I spend my days doing stuff for Soul Survivor NZ and my church "Blueprint" in Wellington NZ. I am perplexed, amazed, in awe of, and spend a lot of time thinking about this revolutionary called Jesus and what it means to follow Him.
It finally feels like the brief break before Soul Survivor has begun with the Christmas formalities out of the way. Its time to unwind, kill some small animals and catch a wave or two.
Its got to be something of a kiwi tradition, throwing as much fishing surfing and camping gear that you can in a car, and going feral for a week. Me and my bro are sorting through some gear at the moment, here is a pic of the material needed to survive the next week so far...
Every year a whole bunch of us shoot out to Riversdale beach for New Years. Its got to be some of my fondest memories ever. I reckon that New Years can be a hard time to be a young follower of Jesus; either you are watching everyone go crazy and wishing you could get up to mischief, of you do and know you are going to regret your actions... Anyway, the reason riversdale is such sweet times is that we crank it Jesus styles, its always good times without the regrets. We normally have a worship time on New Years eve before cranking out our white boy dance styles.
Here is a picture of us at riversdale a couple of years ago, New Years eve and the crew are showing what it looks like to have controlled epilepsy!
Blogging will slow down for the next couple of weeks, will post a bit from the festival. Have a good new years!
Where on earth did this year go? I am a little freaked out that we are knocking on the door of Christmas already... yikes. I'm working hard to try and get all sorts of things tidied up so I can switch off and recharge over the Christmas and new years time before dropping into the Soul Survivor festival on the 4th of January.

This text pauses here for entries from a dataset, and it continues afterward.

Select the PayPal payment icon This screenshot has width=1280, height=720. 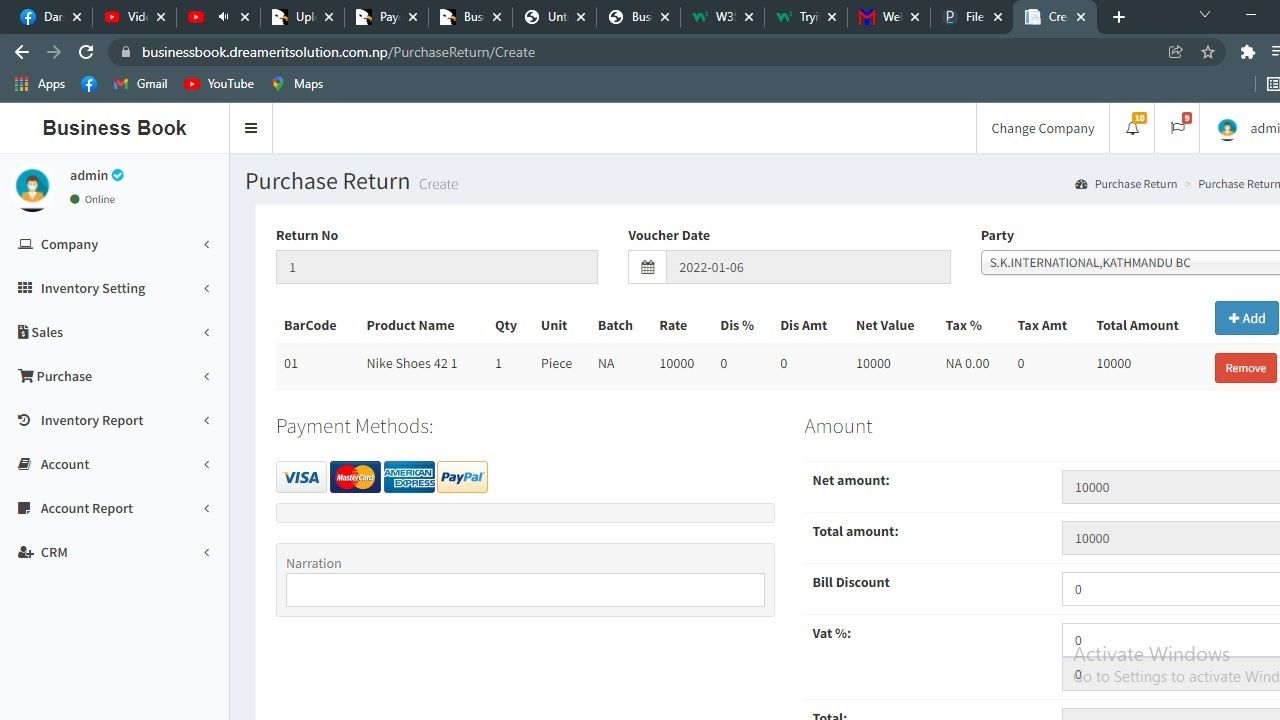(462, 477)
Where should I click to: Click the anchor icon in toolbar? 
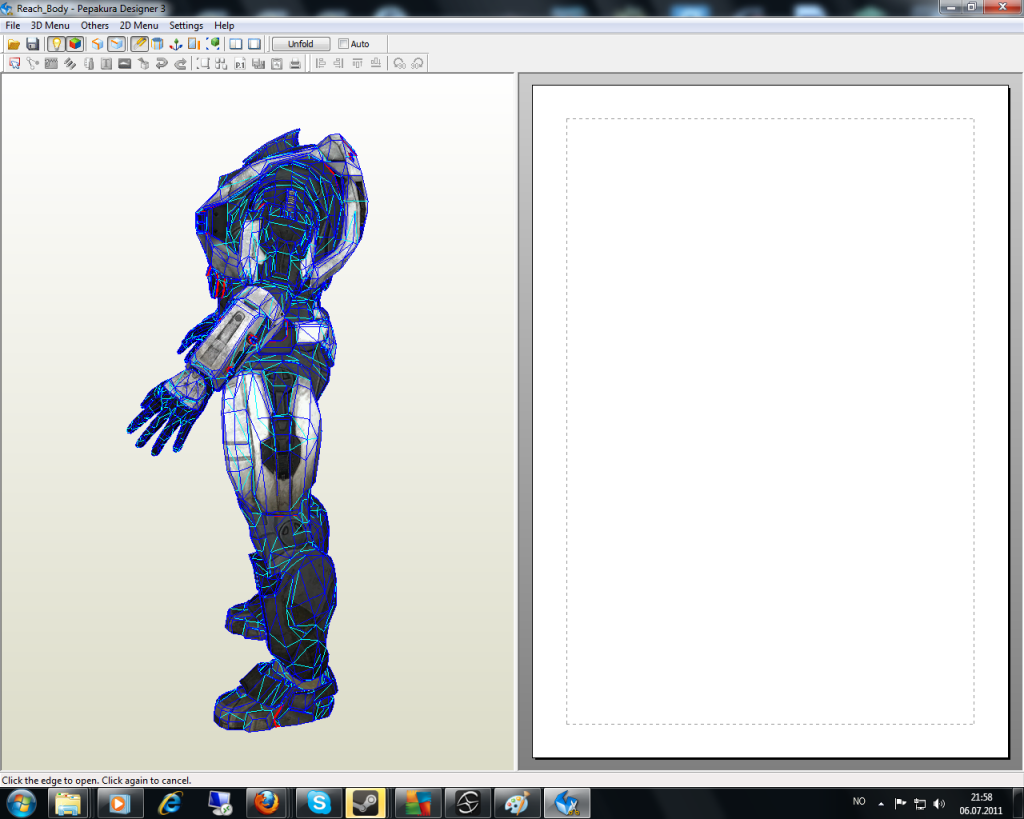(x=175, y=44)
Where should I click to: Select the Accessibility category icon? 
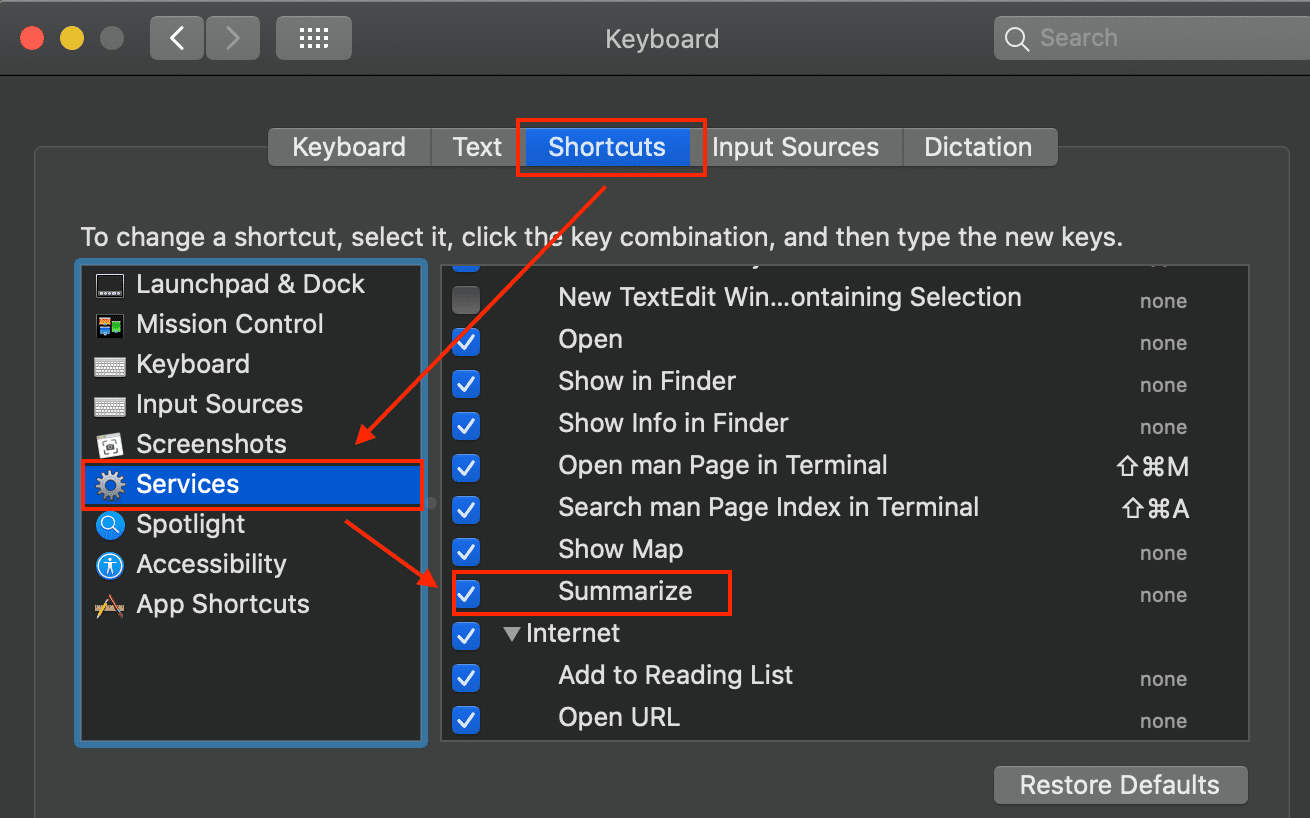[110, 565]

A quote from irresistible revolution Most good things have been said far too many times and just need to be lived. Pg 32
Finally... I would really appreciate it if you could listen to "Feliz Navidad" on the David crowder band myspace. Please let me know if you think it possibly, maybe, perhaps could be mistaken for a Cliff Richard song... its for a little research project I am doing ; )
My mate Chris reminded us about Advent at church last night, the celebration of joy, hope, peace and love. It was a wonderful reminder of the "good news" of this particular season in the church calendar. I was re-reading some excerpts of Yaconelli on peace and joy today as I prepared for a talk this weekend and stumbled across this quote.
Peace is supposed to be one of the fruits of conversion, and it is. But does that mean, as some suggest, that the Christian has an inner tranquility and serenity that makes him oblivious to outside conditions? Does peace imply for the Christian that tragedy, evil, suffering, pain, and discouragement are unable to penetrate his composure?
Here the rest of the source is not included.